### WHAT YOU HAVE TO DO
Check each line of the entries below for the word "agent", and copy out the ones that have it.

[DATA PROVIDED Boundary: Start]

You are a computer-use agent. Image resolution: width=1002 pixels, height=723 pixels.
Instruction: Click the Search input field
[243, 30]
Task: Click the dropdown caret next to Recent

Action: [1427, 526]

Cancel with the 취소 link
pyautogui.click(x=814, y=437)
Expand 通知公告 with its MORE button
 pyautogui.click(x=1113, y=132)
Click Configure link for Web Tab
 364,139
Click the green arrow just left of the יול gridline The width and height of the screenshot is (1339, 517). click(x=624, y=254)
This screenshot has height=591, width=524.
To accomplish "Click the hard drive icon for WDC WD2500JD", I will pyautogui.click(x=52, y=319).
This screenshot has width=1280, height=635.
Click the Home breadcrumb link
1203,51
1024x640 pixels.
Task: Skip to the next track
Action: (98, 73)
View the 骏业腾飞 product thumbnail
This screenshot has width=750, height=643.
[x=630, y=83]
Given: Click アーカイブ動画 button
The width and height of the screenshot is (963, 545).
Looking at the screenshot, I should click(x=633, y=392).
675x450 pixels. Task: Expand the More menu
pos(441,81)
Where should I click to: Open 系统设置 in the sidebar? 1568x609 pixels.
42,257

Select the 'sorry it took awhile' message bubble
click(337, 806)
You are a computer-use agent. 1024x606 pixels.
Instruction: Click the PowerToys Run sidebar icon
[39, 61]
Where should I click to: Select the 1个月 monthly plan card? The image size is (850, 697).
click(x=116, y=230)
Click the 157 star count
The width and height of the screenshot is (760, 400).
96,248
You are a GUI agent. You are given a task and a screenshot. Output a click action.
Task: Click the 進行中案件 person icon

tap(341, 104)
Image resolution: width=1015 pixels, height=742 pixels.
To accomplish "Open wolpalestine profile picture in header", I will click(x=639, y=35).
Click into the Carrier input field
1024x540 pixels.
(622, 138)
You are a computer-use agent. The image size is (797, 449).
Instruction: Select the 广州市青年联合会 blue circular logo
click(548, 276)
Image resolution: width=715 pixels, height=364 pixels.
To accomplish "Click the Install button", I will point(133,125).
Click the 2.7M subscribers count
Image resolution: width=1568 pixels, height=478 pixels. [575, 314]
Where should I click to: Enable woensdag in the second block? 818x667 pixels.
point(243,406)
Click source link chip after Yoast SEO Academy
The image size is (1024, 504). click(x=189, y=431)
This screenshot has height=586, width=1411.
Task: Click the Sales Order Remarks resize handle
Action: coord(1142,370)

[DATA PROVIDED Boundary: End]

### RESPONSE TO THE TASK
You are a computer-use agent. Image resolution: width=1002 pixels, height=723 pixels.
You are a computer-use agent. 1024x606 pixels.
You are a GUI agent. You are given a task and a screenshot. Output a click action.
You are a computer-use agent. The image size is (797, 449).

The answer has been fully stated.